GEGEVEN TEKST:
_ _ _ _ _

Kant daarbij 3 x 1 st af in elke nld aan weerskanten van de boordsteek = 38-40-42 (42-44) st. Brei tot de voet een lengte van 7-8-9 (11-12) cm heeft (gemeten vanaf het begin van het afkanten voor de hiel). Wissel naar groen en plaats 1 merkdraad aan beide kanten van de boordsteek. Kant vervolgens af aan weerkanten van deze draden (4 st afkanten totaal) 7-8-8 (8-9) x 1 st in elke nld = 10-8-10 (10-8) m. Trek de draad door de overige st en hecht goed af.




MUTS:

Maat: omtrek van de muts: 42-44-45 (47-50) cm.
DROPS sokkenbreinld nr. 2,5 en 3.

Steekverhouding:
10 x 10 cm = 24 st x 32 nld met breinld nr. 3 in tricotst.
10 cm breed = 26 st met breinld nr. 2,5 in tricotst.
Gebruik indien nodig grotere of kleinere naalden om de juiste steekverhouding te krijgen. Brei een proeflapje!

Ribbels:
Op rondbreinld: 1e tr: r breien. 2e tr: av breien.
Heen en weer op de nld: alle nld recht.

Nopje: 4 st meerderen in 1 st. Brei 3 nld over deze 5 st, en brei in 4e nld deze st samen tot 1 st als volgt: haal de 2e,3e en 4e st over de 1e st.

Muts: zet met sokkenbreinld nr. 2,5 en rood 100-104-108 (112-120) st op en brei 4 nld ribbels in het rond. Wissel naar sokkenbreinld nr. 3 en brei tricotst. Brei na 4 tr tricotst de volgende tr als volgt: * 9-7-8 (7-7) st tricotst met rood, 1 nopje met geel *. Brei daarna door met rood. Brei vanaf een hoogte van 8-10-11 (12-13) cm verder volgens teltekening M.3 en brei daarna de rest van de muts met groen. Brei vanaf een hoogte van 12-14-16 (18-19) cm afwisselend: * 1 tr waarin alle st 2 aan 2 samen worden gebreid en 1 tr gewone tricotst *, herhaal dit 4 keer = 6-6-7 (7-8) st. Brei de laatste tr als volgt: * 1 st, 1 nopje *. Trek de draad door de overige st en hecht goed af.

Oorklepjes x 2: zet met breinld nr. 3,5 en groen/turkoois 3 st op en brei ribbelst. Meerder aan weerskanten in elke 2e nld: 8-8 (8-9-9) x 1 st als volgt: rechterkant: brei 2 st in de eerste st. Linkerkant: brei 2 st in de 2 st = 19-19 (19-21-21) st op de nld. Brei tot een totale hoogte van 7-7,5 (8-8-9) cm en kant alle st af. Haak een koordje van lossen met een lengte van ca 25 cm en naai dit aan de eerste 3 st van het oorklepje.

_ _ _ _ _

GETOONDE GEGEVENS:
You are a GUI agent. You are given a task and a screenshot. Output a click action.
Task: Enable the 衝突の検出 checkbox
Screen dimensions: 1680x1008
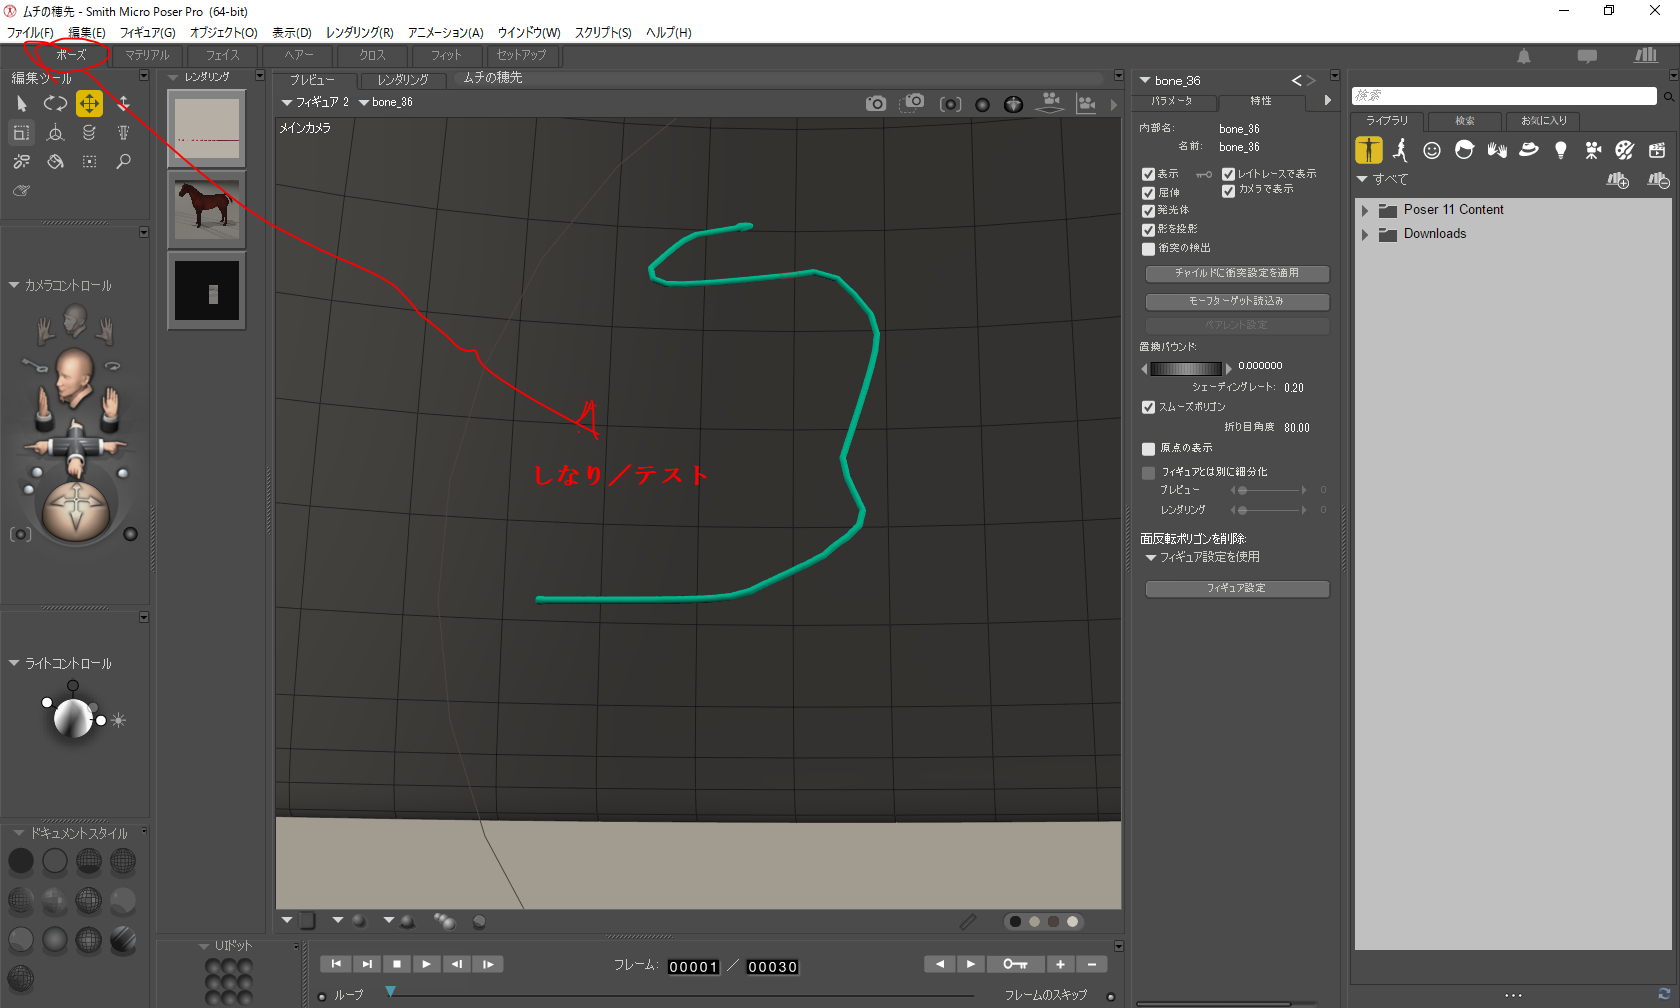pyautogui.click(x=1148, y=248)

_ _ _ _ _

WERKINSTRUCTIE:
Beantwoord de volgende vragen over het breipatroon:
(a) Met welk naaldnummer worden volgens de steekverhouding 24 st x 32 nld op 10 x 10 cm gebreid?
(b) Hoeveel naalden ribbels worden na het opzetten van de muts in het rond gebreid?
(c) Welke lengte moet het gehaakte koordje van lossen voor het oorklepje ongeveer hebben?

OPLOSSING:
(a) Met breinaald nr. 3.
(b) Vier naalden.
(c) Ongeveer 25 cm.